Je ne laisserai pas échapper cette occasion de revendiquer, pour nos ancêtres les Gaulois, la priorité des machines à moissonner. Un texte de Palladius, écrivain du cinquième siècle, prouve que cette priorité leur appartient. Un dessin qui traduit fidèlement le texte en question, nous montre une petite voiture formée d’une caisse ouverte par le haut et montée sur deux roues. Cette voiture est poussée par un bœuf attaché à barrière par son joug entre deux courts brancards, la tête tournée vers la caisse. A la suite du bœuf un Gaulois tenant de chaque main un levier plus long que ces brancards, fait varier à son gré l’inclinaison de la caisse qui à cet effet est montée à charnière sur le train. Les quatre côtés de cette caisse s’inclinent dehors, et celui de devant, moins élevé que les autres, est muni à son bord supérieur d’une rangée de dents en fer qui, à leur extrémité, se recourbent en arrière dans un plan horizontal.

Telle était la machine. Son fonctionnement se comprend. Sous l’impulsion du bœuf la moissonneuse pénétrait dans les champs, le bouvier réglant l’inclinaison de la caisse sur la hauteur du blé; d'abord les épis s’engageaient entre les dents, puis, le char continuant de s’avancer, ils se tassaient dans la concavité des crochets, et finalement détachés de là paille, ils tombaient et s’amoncelaient dans la voiture.

Palladius nous apprend que cette machine était en usage dans la partie des Gaules qui se trouve en plaine. «. Elle économise, disait-il, le travail des hommes, et par son moyen un seul bœuf en peut faire toute la moisson.

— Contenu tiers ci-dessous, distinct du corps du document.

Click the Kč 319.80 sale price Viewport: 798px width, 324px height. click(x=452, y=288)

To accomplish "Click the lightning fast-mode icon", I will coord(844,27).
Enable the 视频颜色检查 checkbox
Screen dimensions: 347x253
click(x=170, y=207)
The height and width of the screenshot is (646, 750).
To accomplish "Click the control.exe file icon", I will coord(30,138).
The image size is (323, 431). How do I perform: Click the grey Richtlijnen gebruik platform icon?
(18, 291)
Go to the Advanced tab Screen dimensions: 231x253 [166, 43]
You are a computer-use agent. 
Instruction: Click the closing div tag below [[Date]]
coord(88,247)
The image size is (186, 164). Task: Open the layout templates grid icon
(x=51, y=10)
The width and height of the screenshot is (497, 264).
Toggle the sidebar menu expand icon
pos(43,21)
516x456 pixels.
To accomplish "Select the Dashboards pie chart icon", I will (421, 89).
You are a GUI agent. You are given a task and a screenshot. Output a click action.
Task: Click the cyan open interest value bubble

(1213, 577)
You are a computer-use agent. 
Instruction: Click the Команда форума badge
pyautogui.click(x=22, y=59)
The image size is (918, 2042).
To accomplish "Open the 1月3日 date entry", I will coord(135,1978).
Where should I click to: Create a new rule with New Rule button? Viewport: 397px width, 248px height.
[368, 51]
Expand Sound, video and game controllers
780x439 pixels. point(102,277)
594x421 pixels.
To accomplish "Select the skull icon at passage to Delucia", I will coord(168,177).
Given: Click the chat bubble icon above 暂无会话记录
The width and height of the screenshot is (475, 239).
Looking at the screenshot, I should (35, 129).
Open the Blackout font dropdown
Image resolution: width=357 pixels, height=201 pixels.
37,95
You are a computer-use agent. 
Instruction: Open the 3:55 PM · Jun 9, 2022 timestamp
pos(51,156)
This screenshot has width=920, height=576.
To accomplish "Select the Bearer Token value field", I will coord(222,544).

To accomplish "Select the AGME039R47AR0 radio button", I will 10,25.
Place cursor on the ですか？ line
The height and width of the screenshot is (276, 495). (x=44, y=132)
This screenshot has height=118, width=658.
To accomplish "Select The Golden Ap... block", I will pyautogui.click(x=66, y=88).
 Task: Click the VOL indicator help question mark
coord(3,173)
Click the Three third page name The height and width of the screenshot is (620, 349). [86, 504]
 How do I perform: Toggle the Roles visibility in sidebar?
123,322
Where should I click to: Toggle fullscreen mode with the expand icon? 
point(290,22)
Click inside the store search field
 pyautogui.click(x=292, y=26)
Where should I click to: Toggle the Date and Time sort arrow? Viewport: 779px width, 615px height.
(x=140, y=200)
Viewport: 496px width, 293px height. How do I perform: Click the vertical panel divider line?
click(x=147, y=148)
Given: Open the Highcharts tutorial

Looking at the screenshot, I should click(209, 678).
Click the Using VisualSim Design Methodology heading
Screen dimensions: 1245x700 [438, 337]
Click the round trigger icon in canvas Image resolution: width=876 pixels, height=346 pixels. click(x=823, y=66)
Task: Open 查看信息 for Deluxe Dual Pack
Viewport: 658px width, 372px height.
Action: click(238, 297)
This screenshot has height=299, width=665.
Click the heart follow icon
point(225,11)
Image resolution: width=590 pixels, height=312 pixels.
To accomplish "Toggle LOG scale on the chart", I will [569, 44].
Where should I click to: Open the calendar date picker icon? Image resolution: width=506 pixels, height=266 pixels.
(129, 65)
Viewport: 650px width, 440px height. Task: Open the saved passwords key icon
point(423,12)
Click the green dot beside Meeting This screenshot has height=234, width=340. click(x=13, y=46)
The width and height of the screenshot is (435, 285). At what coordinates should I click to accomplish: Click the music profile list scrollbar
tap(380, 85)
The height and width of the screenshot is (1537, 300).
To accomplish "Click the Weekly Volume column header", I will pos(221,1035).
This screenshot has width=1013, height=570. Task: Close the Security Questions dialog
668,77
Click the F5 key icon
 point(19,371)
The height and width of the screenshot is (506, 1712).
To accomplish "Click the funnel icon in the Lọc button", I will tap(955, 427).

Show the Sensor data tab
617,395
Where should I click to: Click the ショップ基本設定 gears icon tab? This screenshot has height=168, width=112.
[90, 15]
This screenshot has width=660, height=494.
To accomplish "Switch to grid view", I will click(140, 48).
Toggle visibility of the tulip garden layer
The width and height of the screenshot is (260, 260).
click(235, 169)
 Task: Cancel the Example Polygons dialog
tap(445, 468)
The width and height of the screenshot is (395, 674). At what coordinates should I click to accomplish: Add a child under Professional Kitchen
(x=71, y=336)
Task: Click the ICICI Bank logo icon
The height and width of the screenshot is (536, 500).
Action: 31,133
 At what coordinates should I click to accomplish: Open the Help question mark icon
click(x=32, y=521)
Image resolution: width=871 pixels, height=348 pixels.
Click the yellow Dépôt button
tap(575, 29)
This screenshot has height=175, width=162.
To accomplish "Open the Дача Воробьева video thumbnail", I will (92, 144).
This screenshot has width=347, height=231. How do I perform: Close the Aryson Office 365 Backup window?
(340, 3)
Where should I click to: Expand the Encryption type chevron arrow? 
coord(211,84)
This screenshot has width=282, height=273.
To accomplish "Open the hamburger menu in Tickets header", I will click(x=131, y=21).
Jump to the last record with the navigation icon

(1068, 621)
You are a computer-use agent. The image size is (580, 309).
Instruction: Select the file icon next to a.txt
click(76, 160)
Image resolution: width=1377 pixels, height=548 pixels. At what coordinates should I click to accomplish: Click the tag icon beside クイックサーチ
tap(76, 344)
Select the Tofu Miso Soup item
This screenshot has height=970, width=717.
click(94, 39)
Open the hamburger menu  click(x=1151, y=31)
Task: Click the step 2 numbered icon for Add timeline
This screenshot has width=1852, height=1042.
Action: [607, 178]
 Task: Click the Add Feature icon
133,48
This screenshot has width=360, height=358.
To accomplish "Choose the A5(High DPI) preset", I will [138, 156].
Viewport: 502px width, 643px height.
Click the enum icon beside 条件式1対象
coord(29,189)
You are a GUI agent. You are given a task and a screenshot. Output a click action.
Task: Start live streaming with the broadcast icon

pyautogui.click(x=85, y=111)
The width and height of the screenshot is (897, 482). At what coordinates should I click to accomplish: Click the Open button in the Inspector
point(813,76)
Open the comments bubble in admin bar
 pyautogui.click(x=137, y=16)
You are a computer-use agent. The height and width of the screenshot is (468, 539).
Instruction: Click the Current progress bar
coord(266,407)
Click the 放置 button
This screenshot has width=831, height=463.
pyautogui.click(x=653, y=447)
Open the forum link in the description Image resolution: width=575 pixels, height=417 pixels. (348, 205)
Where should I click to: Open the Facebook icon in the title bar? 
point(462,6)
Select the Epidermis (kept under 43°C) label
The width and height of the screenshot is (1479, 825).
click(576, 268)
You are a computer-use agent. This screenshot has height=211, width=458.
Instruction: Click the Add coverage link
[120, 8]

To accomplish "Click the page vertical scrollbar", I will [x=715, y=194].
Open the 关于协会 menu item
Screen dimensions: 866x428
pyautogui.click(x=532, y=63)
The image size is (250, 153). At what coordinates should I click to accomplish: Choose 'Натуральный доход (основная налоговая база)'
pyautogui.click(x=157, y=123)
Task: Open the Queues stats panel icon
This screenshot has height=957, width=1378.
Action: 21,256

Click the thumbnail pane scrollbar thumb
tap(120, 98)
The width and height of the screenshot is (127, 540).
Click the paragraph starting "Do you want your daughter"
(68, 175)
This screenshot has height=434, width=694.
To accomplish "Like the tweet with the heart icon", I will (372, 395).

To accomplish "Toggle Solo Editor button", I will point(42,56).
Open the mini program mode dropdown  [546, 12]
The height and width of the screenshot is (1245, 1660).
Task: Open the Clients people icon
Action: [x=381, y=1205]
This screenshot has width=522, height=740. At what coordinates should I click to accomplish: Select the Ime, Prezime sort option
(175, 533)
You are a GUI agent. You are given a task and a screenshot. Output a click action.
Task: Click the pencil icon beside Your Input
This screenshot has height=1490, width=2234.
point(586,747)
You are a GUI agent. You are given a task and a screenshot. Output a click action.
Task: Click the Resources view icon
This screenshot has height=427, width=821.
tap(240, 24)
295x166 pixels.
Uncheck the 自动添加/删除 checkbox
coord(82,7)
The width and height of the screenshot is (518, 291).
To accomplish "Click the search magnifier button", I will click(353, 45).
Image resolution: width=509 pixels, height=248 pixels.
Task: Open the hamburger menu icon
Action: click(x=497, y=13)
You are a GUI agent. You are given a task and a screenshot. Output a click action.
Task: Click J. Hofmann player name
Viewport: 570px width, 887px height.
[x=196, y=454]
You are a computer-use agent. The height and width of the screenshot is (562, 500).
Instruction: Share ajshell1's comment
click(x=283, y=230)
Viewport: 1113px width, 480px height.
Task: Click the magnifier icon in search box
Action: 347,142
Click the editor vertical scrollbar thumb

En quelques heures, par quelques allées et venues la moisson est terminée. »

Qu’on me pardonne cette archéologie, je reconnais d’ailleurs que si nous avions quelque chose à demander à nos premiers pères d’héroïque et philosophique mémoire, ce ne serait pas de nous mettre sur la voie de perfectionnements mécaniques ; ce qu’il faudrait prendre d eux, c’est leur indomptable esprit de liberté, c’est ce sentiment si profond et si clair de l’immortalité et de la perfectibilité éternelle qui leur inspirait ce mépris souverain de la mort, dont les Grecs et les Romains s’étonnaient.